AARP Hearing Center

I was at a holiday party last year, the professional kind where people you’ve just met will be looking over your shoulder for someone more important to talk to, and friends and acquaintances will sidle up and ask, “So what are you working on?” even if you’re in a full body cast.
As an experiment, I started to say I was “retired” — I may have actually mumbled the whole word, even though I have been loath to use it or to face the fact that it is an increasingly accurate, and ultimately inevitable, description of my professional status. What a mistake. You would have thought I’d confessed to testing positive for Ebola. Patronizing nods of checked panic. Sorrowful looks of pity and disappointment. Abrupt discoveries of drinks needing refreshment.
For a while, I thought this obvious social impediment might explain my longstanding aversion to what many people, citing an apparently apocryphal Hemingway quote, call “the ugliest word in the language.” Of course, it’s not the word “retirement” that repulses but the status it connotes — the status of no longer having the self-definition of a professional identity, of no longer mattering to the degree that one ever mattered at all.
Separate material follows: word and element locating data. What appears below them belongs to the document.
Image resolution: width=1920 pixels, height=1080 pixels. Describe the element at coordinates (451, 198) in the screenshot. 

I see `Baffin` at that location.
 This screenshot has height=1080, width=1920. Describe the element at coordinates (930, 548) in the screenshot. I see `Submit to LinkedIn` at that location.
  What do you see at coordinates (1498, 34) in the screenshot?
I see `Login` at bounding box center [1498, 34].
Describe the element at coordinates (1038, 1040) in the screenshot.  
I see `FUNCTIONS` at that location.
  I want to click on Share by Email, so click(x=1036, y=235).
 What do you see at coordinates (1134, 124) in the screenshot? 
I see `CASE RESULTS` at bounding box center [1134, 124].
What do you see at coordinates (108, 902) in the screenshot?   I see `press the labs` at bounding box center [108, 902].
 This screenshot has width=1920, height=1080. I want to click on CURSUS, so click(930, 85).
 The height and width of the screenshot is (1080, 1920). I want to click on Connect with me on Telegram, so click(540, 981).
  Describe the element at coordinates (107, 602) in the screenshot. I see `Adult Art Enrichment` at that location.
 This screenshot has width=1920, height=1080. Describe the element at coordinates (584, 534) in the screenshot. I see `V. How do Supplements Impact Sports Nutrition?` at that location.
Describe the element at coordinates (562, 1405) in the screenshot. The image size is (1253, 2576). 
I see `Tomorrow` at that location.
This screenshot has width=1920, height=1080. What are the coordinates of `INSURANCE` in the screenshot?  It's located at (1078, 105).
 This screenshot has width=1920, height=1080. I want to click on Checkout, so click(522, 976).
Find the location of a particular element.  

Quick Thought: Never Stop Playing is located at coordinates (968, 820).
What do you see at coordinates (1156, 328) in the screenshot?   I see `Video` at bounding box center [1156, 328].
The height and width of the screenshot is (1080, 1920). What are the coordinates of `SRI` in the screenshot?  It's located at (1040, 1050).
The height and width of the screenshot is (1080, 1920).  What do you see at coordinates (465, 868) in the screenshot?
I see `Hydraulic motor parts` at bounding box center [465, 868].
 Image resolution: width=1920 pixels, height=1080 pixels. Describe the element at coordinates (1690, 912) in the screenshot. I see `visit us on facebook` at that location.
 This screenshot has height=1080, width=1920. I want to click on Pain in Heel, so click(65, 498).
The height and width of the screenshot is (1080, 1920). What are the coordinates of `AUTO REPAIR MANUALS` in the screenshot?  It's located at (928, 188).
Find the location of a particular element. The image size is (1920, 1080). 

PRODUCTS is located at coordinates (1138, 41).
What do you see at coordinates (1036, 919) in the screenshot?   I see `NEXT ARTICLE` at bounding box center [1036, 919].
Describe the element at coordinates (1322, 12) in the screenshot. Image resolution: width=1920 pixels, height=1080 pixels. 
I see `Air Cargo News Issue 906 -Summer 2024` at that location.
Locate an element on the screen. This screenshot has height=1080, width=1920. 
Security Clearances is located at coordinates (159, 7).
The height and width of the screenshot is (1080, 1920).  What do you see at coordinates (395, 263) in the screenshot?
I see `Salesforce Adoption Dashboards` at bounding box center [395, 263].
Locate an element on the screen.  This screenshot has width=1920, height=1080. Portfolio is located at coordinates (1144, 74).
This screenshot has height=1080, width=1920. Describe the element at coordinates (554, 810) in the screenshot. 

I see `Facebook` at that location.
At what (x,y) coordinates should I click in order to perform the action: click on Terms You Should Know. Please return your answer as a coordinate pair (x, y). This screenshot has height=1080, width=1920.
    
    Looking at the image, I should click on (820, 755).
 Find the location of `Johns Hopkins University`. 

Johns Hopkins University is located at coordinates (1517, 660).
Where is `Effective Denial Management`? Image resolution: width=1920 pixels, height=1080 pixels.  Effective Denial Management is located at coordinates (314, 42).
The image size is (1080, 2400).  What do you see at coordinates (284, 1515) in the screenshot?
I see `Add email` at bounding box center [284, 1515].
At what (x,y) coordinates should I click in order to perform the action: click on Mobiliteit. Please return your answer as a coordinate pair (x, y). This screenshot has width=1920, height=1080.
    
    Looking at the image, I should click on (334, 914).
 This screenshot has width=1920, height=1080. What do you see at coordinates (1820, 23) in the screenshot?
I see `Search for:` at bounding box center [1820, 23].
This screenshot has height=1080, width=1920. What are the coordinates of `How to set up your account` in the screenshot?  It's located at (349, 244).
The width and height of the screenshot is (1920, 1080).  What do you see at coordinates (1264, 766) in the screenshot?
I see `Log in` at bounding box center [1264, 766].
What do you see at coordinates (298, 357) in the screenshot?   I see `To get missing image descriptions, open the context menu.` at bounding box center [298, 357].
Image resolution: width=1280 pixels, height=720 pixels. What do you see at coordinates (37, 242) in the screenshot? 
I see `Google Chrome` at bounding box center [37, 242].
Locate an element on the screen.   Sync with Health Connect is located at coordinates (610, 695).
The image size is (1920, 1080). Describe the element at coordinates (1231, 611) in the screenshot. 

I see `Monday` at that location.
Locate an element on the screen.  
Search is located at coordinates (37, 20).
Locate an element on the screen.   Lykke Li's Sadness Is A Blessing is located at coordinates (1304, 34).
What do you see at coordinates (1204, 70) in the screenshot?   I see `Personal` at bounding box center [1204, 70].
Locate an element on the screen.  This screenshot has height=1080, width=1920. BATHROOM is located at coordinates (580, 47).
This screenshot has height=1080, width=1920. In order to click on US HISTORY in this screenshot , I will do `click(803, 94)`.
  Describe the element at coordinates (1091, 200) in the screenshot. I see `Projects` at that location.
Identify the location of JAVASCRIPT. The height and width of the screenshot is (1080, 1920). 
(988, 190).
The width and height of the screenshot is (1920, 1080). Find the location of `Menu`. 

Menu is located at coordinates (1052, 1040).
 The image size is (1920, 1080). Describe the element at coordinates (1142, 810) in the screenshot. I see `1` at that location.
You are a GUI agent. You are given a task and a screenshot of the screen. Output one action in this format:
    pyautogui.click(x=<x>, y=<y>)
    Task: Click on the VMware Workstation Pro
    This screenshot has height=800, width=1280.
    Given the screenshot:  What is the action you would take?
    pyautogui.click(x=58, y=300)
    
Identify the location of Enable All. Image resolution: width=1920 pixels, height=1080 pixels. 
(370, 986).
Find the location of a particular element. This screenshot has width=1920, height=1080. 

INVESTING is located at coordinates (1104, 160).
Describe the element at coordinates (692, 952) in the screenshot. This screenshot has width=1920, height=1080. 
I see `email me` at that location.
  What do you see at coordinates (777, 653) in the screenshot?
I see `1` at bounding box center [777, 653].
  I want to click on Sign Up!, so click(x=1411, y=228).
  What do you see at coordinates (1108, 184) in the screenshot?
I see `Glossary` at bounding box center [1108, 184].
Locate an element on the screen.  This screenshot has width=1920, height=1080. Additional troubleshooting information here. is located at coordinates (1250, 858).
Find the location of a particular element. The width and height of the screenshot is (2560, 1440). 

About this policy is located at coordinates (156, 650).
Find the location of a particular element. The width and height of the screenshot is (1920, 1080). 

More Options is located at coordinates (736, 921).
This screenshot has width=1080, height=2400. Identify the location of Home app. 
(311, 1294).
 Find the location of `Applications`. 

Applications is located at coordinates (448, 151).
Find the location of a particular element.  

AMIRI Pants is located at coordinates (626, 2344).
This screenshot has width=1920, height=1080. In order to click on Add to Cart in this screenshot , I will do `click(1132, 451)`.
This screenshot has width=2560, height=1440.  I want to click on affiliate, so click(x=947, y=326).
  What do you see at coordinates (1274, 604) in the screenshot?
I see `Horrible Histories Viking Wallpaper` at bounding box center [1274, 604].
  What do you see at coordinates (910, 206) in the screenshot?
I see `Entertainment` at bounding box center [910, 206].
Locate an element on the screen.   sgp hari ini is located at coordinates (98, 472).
When the father of my friend Blaine retired after a long career as a welder who’d worked on the Grand Coulee Dam, he was proud to call himself retired. His changed status did not unravel his sense of himself, and he might have rightly looked with scorn at callus-free former professionals rueing their inability to swap shoptalk at holiday parties. If you spent your life hanging Sheetrock or emptying bedpans or teaching fifth graders or being shot at, it’s hard to imagine why “retirement” wouldn’t be the prettiest word in the language.
But if you have had a job you loved, and your goal was always the work itself, what sociologists call the “retirement transition process” entails a certain amount of mourning and a lot of tricky, even torturous, psychological adjustments. Thanks to increased life expectancies and the advent of benefits like Social Security, our period of post-employment life is likely to be much longer than our forebears’ was. In the early 1900s, some 65 percent of American men were still in the labor force at age 65.
By 1990 that number had dwindled to 10 percent, and millions of retired workers had the challenge — or perhaps the privilege — of grappling with the psychosocial problem of reconfiguring their identities around something other than what they had done for a living.
Gerontologists have called this chapter the “crown of life,” when we are supposedly free to concentrate on personal fulfillment before the unhappy festivities of the final chapter, which they describe as being characterized by “dependency, decrepitude and death.”